What you should do: Look through the data below and say how many of its lines contain "will", adding nothing else.

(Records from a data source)
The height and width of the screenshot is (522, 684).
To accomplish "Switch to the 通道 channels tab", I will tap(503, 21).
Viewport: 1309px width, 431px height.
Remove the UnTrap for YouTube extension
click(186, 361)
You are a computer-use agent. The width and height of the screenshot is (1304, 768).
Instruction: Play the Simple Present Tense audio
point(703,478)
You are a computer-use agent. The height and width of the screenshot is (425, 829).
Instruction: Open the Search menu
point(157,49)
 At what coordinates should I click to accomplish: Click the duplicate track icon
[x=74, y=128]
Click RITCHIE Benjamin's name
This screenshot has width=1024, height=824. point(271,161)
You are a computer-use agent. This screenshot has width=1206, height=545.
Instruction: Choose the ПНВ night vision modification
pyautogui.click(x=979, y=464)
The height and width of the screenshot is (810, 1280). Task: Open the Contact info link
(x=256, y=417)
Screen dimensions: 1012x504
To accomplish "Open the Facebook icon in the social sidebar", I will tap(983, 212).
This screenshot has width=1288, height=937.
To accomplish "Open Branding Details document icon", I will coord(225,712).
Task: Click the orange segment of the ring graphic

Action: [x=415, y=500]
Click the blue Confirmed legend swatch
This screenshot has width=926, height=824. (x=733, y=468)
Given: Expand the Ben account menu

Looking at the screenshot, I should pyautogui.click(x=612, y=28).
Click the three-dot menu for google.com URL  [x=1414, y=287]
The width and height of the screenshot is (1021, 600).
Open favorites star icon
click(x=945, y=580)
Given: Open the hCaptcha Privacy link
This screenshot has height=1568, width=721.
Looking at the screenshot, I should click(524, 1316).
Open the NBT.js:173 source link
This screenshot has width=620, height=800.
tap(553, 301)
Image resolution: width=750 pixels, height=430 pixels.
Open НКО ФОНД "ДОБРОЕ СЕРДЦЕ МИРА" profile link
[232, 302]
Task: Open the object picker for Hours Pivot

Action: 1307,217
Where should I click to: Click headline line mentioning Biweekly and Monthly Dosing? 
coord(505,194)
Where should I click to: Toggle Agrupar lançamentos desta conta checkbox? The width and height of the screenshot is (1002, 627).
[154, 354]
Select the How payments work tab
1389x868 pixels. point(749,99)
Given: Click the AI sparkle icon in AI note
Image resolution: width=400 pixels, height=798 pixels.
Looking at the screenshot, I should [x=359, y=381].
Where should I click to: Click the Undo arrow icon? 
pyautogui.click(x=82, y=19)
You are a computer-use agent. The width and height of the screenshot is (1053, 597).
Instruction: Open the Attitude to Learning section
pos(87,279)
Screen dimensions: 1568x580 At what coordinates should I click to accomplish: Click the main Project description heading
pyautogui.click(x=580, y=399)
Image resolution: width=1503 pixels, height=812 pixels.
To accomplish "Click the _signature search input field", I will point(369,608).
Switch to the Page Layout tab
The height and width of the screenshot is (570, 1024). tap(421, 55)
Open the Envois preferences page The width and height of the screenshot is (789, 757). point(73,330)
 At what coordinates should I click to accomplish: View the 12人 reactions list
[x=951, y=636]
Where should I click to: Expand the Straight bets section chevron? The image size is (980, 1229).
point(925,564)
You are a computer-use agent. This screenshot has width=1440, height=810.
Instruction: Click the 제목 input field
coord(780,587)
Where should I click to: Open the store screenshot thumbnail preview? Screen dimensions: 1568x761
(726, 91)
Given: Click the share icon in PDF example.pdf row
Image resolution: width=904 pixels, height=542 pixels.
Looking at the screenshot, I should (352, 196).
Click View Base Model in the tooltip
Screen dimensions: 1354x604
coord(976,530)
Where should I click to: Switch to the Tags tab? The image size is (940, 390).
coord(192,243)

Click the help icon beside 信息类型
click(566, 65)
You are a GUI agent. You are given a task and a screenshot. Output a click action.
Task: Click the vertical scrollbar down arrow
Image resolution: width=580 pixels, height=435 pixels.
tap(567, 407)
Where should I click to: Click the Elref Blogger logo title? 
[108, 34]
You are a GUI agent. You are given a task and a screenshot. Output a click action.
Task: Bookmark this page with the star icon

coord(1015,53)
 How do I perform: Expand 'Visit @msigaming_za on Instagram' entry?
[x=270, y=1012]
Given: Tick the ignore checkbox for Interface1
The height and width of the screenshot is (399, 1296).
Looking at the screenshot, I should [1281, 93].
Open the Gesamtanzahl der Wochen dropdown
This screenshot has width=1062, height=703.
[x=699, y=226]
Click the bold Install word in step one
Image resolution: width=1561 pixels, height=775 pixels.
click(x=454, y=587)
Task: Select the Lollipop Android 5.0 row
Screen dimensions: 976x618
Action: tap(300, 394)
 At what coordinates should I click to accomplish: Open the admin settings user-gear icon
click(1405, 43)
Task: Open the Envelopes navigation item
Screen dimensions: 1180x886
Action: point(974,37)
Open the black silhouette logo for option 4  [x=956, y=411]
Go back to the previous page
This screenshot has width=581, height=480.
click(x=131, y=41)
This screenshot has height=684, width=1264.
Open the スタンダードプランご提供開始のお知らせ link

Finished exercise: 4